High pressure is the stage where the blood pressure of a person is more or equal to 130/80 mm Hg and is a serious condition for a pregnant woman. There are various causes for the increase in the blood pressure in a pregnant woman. These are overweight or obese, first-time pregnancy, smoking, not doing proper physical work and a history of hypertension in the family.
During pregnancy, high blood pressure can be divided into three varying conditions.
- Chronic hypertension – Sometimes, before becoming pregnant, a woman has pre-existing high blood pressure, or hypertension. This can be called chronic hypertension and is usually treated with medication for blood pressure. Doctors also consider chronic hypertension to be hypertension that occurs during the first 20 weeks of pregnancy.
- Gestational hypertension – After the 20th week of pregnancy, gestational hypertension develops. Usually, after delivery, it resolves. There is a higher chance that preeclampsia will progress if diagnosed before 30 weeks.
- Chronic hypertension along with preeclampsia – Women with chronic hypertension can develop preeclampsia before becoming pregnant. This happens when, as pregnancy progresses, they experience protein in their urine or additional complications.
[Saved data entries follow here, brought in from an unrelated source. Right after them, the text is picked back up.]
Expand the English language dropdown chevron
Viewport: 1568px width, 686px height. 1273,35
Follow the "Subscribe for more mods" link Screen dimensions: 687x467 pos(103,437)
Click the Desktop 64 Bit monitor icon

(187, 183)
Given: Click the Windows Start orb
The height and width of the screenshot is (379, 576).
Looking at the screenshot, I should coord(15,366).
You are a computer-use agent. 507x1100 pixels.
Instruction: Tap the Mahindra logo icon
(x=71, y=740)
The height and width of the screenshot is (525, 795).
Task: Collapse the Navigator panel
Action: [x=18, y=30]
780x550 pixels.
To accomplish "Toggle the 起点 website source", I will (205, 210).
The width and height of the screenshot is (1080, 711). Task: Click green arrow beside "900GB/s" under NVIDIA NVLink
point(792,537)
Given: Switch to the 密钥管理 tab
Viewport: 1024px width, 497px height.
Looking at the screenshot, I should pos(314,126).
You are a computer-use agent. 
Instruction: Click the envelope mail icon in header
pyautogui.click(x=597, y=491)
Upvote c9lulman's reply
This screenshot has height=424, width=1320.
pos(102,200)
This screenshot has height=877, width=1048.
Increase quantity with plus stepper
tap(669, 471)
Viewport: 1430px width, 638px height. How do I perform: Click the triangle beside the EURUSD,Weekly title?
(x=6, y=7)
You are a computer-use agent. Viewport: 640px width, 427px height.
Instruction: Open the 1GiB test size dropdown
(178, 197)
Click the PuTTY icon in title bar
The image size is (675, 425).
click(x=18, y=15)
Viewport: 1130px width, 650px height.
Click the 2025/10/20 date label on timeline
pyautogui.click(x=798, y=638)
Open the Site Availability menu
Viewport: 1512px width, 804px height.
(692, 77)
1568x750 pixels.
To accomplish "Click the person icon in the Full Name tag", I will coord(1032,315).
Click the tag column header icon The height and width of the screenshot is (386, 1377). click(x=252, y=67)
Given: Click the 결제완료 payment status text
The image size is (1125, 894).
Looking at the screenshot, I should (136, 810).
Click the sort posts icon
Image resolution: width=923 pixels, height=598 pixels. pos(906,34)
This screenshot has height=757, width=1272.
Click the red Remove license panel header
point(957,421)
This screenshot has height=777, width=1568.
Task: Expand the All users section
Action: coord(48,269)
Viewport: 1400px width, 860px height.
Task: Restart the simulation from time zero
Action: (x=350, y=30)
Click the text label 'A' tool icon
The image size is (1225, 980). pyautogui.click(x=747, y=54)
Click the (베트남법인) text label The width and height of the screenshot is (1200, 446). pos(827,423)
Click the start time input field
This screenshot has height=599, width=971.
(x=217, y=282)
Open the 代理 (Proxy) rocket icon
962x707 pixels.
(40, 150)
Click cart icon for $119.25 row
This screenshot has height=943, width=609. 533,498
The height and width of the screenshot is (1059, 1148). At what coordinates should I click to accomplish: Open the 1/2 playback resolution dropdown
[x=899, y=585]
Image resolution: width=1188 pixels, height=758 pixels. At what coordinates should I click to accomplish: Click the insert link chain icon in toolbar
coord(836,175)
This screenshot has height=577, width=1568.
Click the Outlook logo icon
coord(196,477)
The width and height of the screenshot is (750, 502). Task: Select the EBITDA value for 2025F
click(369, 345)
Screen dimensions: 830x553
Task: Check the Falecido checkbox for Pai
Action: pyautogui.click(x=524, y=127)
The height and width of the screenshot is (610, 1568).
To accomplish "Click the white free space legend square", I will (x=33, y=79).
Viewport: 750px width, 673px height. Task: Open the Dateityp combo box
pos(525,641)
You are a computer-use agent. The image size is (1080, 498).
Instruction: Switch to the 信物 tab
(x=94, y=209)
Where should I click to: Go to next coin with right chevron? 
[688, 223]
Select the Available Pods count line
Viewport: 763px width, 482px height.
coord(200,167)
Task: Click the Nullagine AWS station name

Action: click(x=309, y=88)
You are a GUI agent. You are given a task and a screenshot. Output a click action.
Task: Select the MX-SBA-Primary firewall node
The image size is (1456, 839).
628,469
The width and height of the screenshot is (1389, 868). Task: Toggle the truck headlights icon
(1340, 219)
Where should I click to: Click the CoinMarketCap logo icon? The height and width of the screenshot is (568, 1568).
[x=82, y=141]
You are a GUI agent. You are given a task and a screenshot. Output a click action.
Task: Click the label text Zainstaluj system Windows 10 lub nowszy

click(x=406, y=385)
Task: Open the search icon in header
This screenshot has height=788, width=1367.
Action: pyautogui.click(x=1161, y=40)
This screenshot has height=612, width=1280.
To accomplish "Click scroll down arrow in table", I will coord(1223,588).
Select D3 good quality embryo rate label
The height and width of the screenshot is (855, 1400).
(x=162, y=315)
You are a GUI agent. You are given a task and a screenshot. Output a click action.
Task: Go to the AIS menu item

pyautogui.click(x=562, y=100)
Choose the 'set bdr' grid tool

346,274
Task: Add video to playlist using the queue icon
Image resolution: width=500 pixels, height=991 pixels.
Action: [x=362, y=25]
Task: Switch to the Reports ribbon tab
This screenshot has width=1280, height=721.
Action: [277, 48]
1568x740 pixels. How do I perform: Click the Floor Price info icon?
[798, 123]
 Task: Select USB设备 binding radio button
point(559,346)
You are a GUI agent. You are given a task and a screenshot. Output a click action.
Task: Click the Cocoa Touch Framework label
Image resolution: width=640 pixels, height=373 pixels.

Throughout pregnancy, your blood pressure will be closely monitored. Blood pressure must be monitored at home. Ultrasound tests can be performed during pregnancy to track your fetus ‘ growth. If you suspect growth problems, you may have additional tests to monitor the health of the fetus. Usually, this test starts in the third trimester of pregnancy. If your hypertension is mild, your blood pressure may stay this way or even return to normal during pregnancy, and your medication may be stopped or your dosage decreased. If you have severe hypertension or hypertension-related health problems, you may need to start or continue taking medication in pregnancy for blood pressure
Prevention involves identifying if you have preeclampsia risk factors and taking steps to address these factors. Common high blood pressure risk factors, such as obesity, can be minimized by diet and exercise. Gaining some weight during pregnancy is normal. If you’re concerned, discuss a target weight gain with your doctor and ways to stay within a healthy range for you.
Dietary guidelines vary from person to person for pregnant women. A nutritionist can help create a meal plan for your particular height and weight. Do not smoke or drink alcohol. Both are known to increase blood pressure during pregnancy and cause other complications. Pregnancy causes psychological and physical changes as well as hormone shifts. This can cause stress, which can make it harder to manage high blood pressure. Try techniques such as yoga and meditation to reduce stress.
It can become life-threatening for both mother and baby if high blood pressure goes untreated during pregnancy. So, stay careful about monitoring, and some changes in lifestyle may reduce your risk of developing high blood pressure complications.